Sarah Green: Hi. I'm Sarah Green. I'm talking today with Andy Molinsky, associate professor at Brandeis University International Business School. He's the author of “Global Dexterity.” Andy, thanks for talking with us.
Andy Molinsky: Thanks for having me, Sarah.
Sarah Green: Now, most business books on the topic of leading globally generally tell us to focus on what the differences are between our culture and the culture we're going into, and maybe to memorize some tips on how not to offend people. Is there a better approach?
Andy molinsky: Well, I think that's a good step one. I think it's really important that you understand the differences in any culture you're going into, especially in any situation you're going to find yourself in--if you're giving feedback, if you're trying to motivate your employees, if you're trying to pitch an idea. But understanding the differences, in my view, is only step one. You have to be able to then actually learn to accommodate your behavior in light of those differences. You need to be able to change your behavior. And oftentimes, that's easier said than done.
Sarah Green: What about some of that discomfort people may feel, or feeling inauthentic if they're trying to adapt their behavior that way?
Andy Molinsky: Yeah. That happens all the time. That's the idea of global dexterity. Global dexterity is the idea learning to adapt your behavior to be effective and appropriate in a new culture, but without losing yourself in the process -- without feeling inauthentic. Sometimes I call it “fitting in without giving in.” So you can be yourself, and you can be effective in a new culture.

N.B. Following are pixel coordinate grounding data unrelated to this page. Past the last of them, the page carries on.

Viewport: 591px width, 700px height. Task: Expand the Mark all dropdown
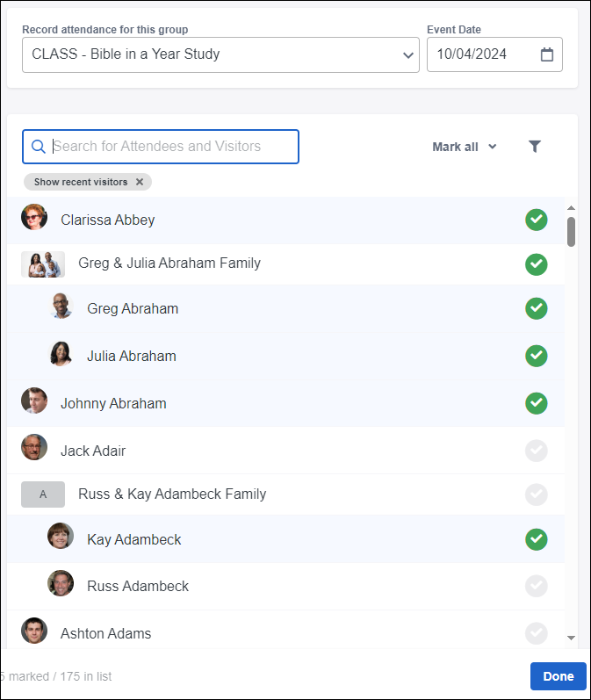coord(465,147)
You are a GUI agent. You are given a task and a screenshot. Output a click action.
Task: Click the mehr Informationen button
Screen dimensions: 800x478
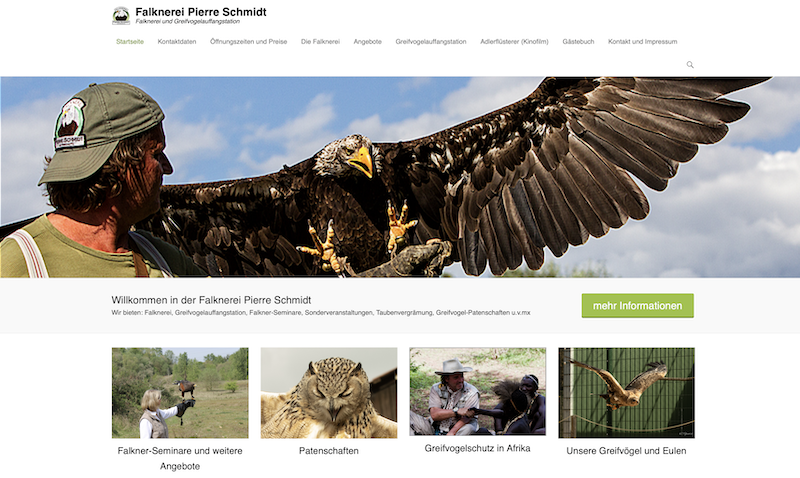(637, 306)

Sarah Green: Well, I know you wrote a whole book about it. But briefly, can you just maybe outline what a few of those ways might be?

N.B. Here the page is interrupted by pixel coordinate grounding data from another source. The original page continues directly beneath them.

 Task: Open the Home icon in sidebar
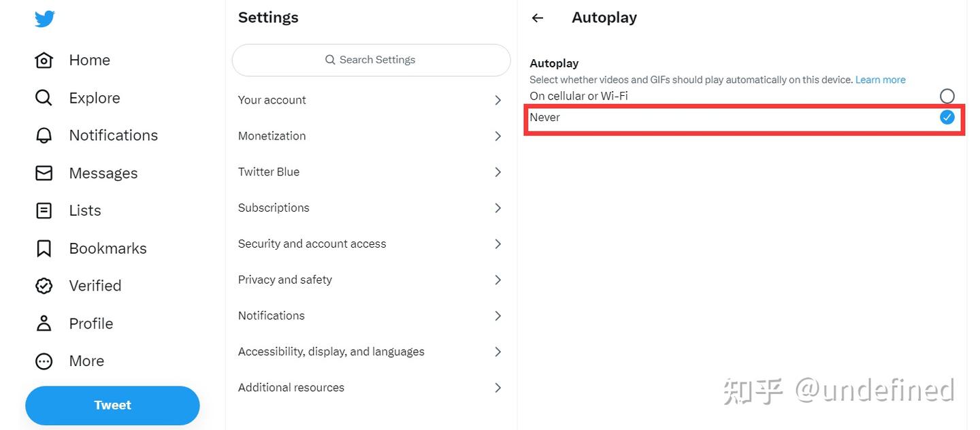(x=44, y=60)
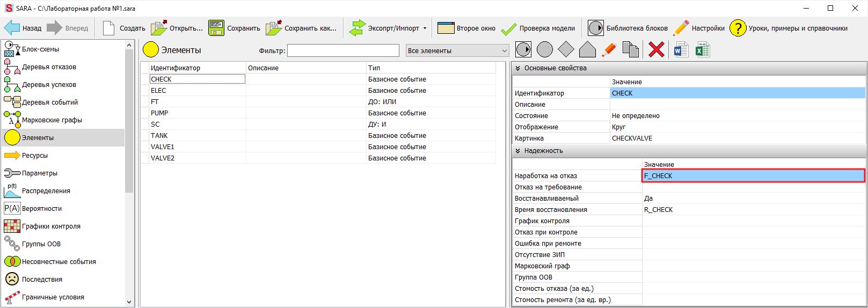Select the PUMP row in elements table
868x308 pixels.
(x=159, y=113)
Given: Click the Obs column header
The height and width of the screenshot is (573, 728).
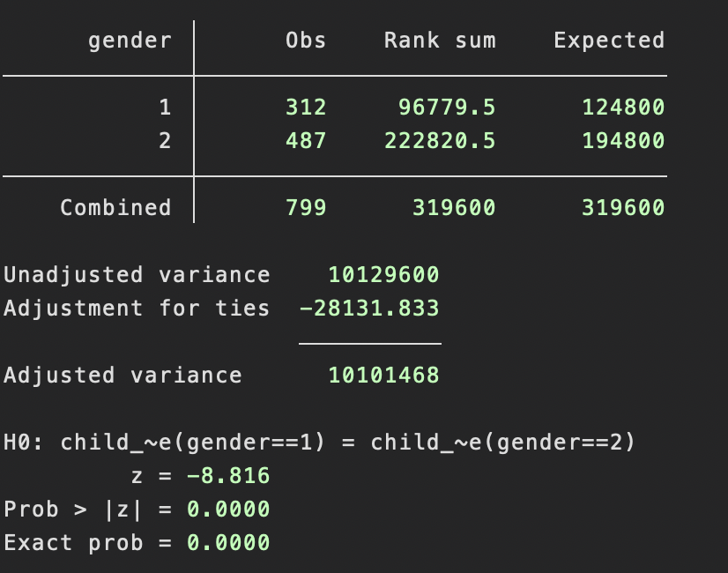Looking at the screenshot, I should (306, 40).
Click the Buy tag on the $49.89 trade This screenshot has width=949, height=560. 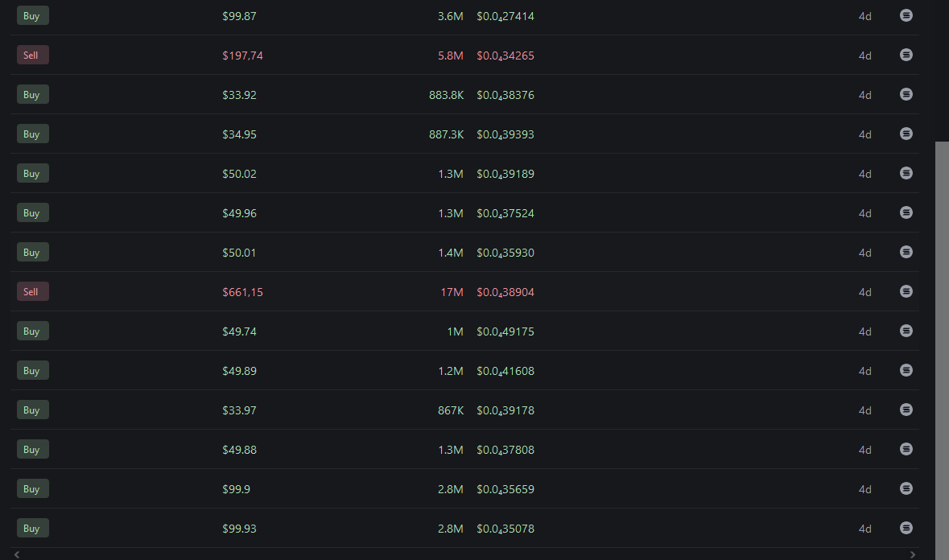coord(33,370)
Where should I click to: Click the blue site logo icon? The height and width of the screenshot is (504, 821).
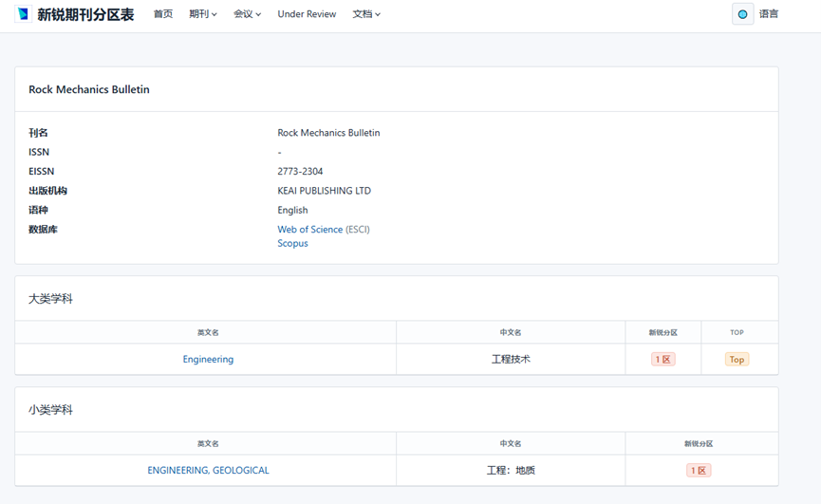click(24, 14)
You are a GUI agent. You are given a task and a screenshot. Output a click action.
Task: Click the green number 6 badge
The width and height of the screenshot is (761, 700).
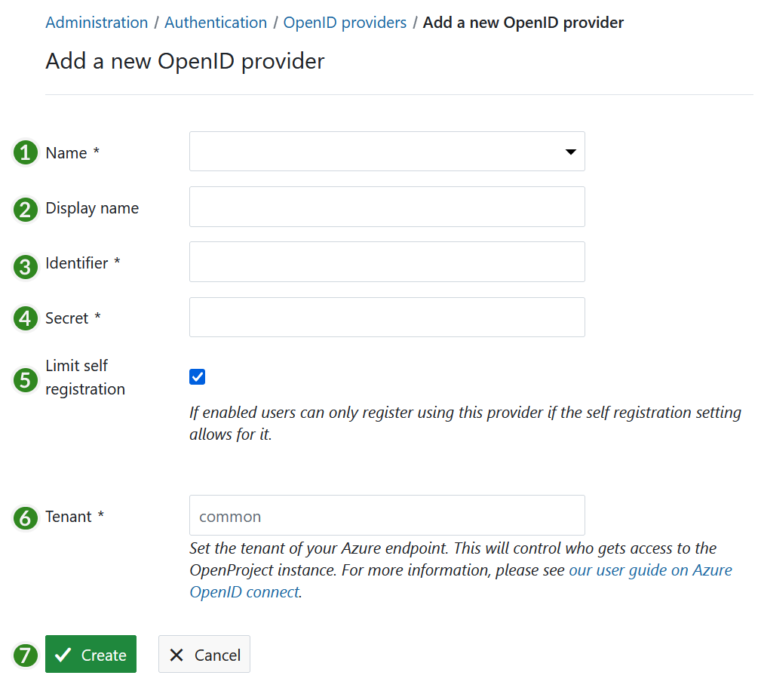pos(26,517)
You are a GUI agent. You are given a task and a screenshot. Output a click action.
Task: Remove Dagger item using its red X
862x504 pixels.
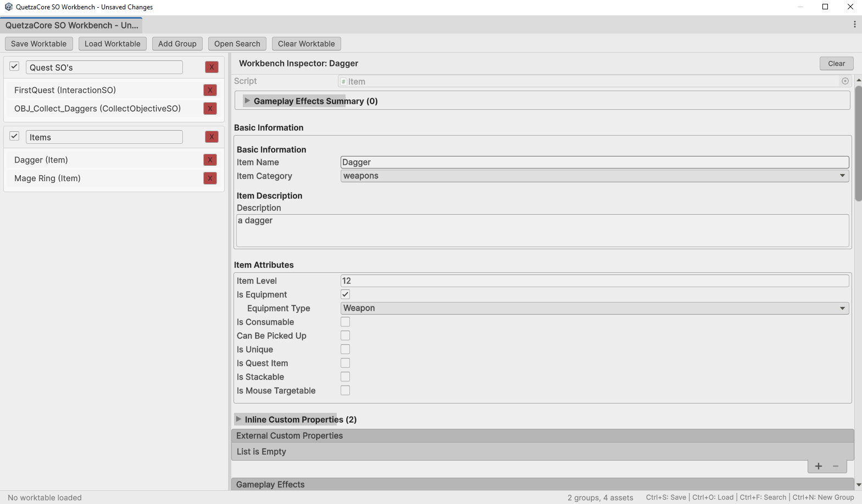point(210,160)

Andy Molinsky: Sure. The key way to be able to learn to be authentic, and at the same time adapt to a new culture, is what I call to learn to customize your behavior, personalize your behavior. I guess the analogy that works for me is the idea of buying a suit. So, think about the last time you bought a suit, or anyone, think about the last time you bought a suit. You probably didn't take that suit off the rack and just put it right on. For some of us, maybe. But for a lot of us, no. You have to get it tucked in here, adjusted out there. You have to customize it.
You have to personalize it to you. And that's the same thing that you can do with cultural behavior. Oftentimes, people, I think, make the mistake that fitting into a foreign culture is like hitting that dead-on bull's eye of an archery target. But it's not. There's a range. There's usually what I call a “zone of appropriateness” in the new culture. And the key is to find somewhere within that zone where you can be appropriate but you can also feel comfortable. And part of feeling comfortable might be, just like with a tailor, being able to adjust and customize your behavior.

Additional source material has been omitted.